Winter Operations: Poor conditions, late start emphasize importance of driver diligence

Safety Alert Type: 
Resource Roads
British Columbia
Date of Incident / Close Call: 
Company Name: 
BC Forest Safety Council
Details of Incident / Close Call: 

Current State: Conditions provincially have been very challenging this fall due to wet and warm weather conditions. This has resulted in lower than normal operational activity which has increased the amount of wood in the bush and reduced the amount of wood making it to the mills.

It has also led to night shifts in many areas of the province which is unusual for this time of year.

Currently weather conditions are improving and operational activities are returning to normal levels.
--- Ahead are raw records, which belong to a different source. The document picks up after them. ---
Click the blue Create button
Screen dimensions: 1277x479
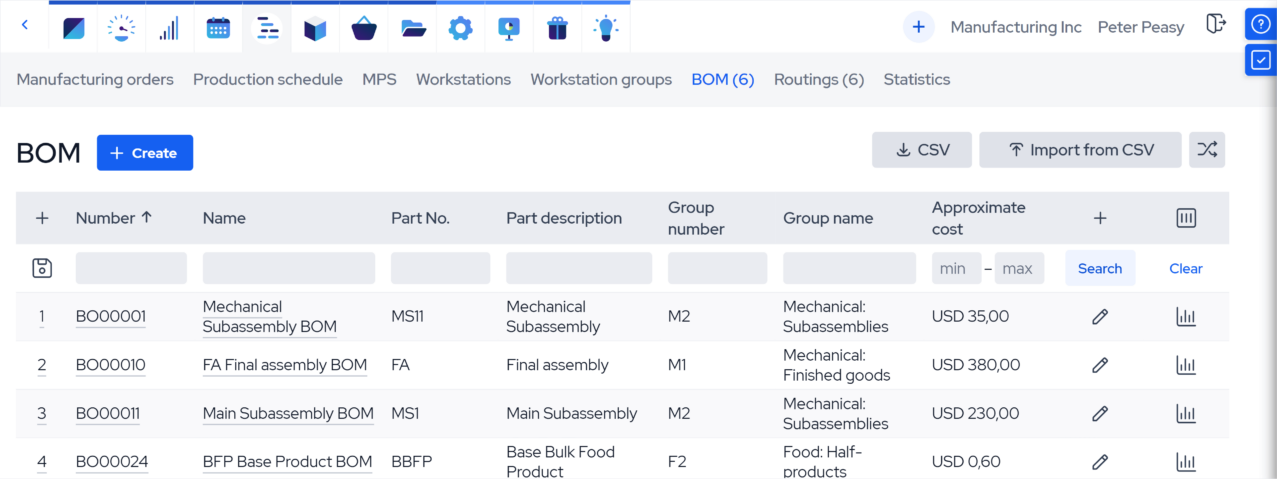coord(145,153)
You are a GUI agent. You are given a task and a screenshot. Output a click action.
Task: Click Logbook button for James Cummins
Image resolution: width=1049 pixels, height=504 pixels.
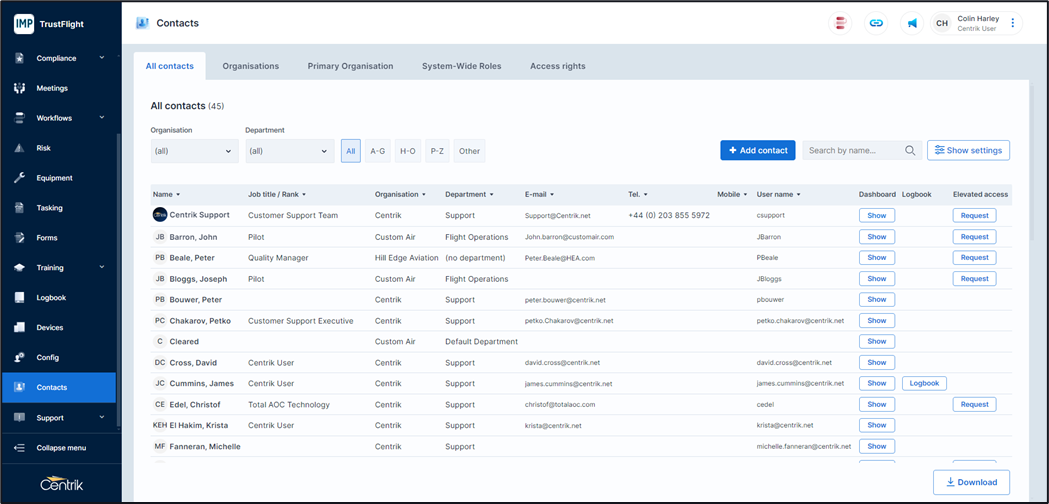(x=924, y=383)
Night shifts in many areas have and are transitioning to normal operating hours.

Learnings and Suggestions: 

The hazards:

  • Stress caused by increased pressure for deliveries
  • Fatigue as staff transition from night to day shift
  • Road and environmental change to winter conditions


  • Speed - driving too fast for conditions - remains the number one contributor to fatal motor vehicle crashes in BC. Each fall, the number of people killed or injured in a crash as a result of driving too fast for conditions spikes upwards - nearly doubling
  • What is a safe speed? It is not simply the greatest speed at which you can "keep ‘er on the road." Safe speed includes obligations to drive at a speed that does not generate undue risks, and to apply behaviours that provide a margin of error - for you and other drivers.
  • Driving decisions must accurately consider the physical environment. Drivers have to think about the road (e.g. surface materials, lane width, sighting distance, grade, etc.) and the weather. More importantly, your calculations have to account for how these factors influence visibility, traction and vehicle performance.
  • At all times, especially if you are transitioning in or out of night shift you must ensure you are at the top of your game.
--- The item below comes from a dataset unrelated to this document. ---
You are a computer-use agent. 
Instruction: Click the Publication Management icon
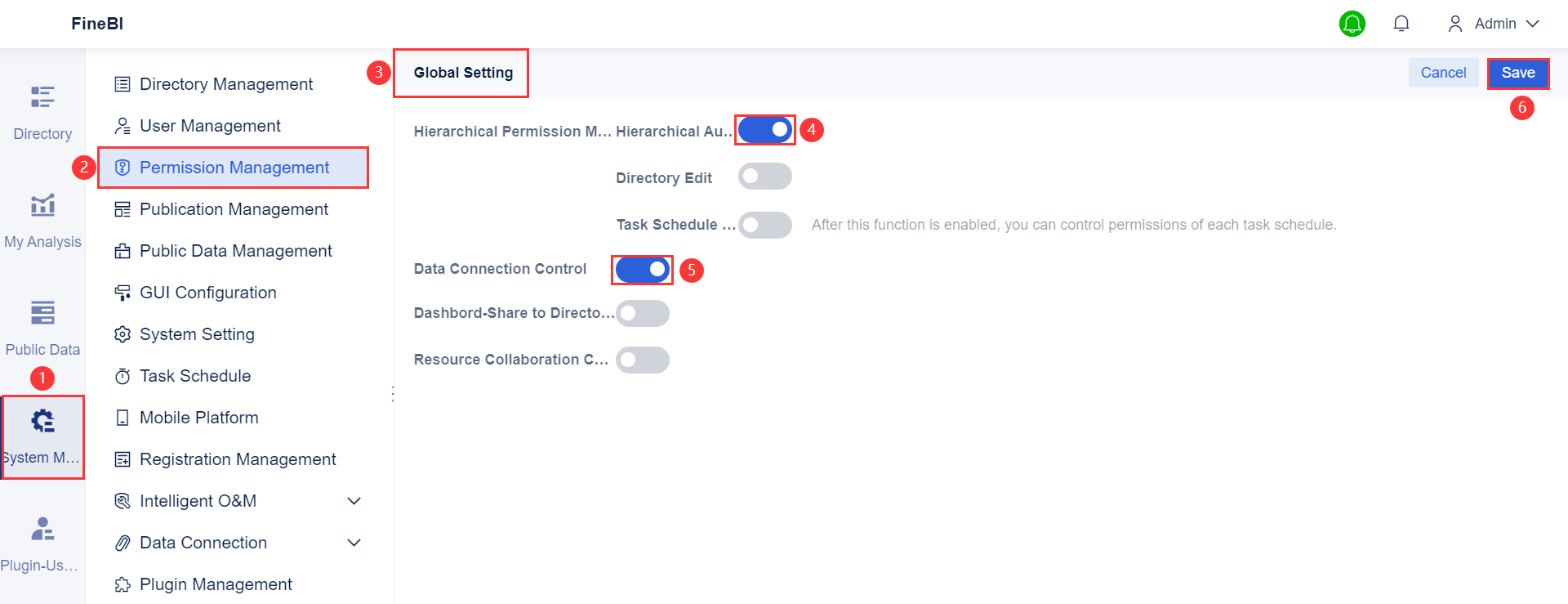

Factors that support this:

  • Well-rested and alert - 6 to 9 hours of sleep is recommended.
  • Patience - Use patience with other drivers, road maintenance crews, etc.
  • Proper hydration and diet - Heathy eating is part of overall wellness.
  • Physical / mental fitness - Helps ensure you are best prepared for the job.


For more information on this submitted alert: 

Dustin Meierhofer, BC Forest Safety Council 1-877-741-1060

File attachments
Careers | Contact Us | Top | Privacy Statement | Terms and Conditions |
Copyright © 2006-2018 BC Forest Safety Council. All rights reserved.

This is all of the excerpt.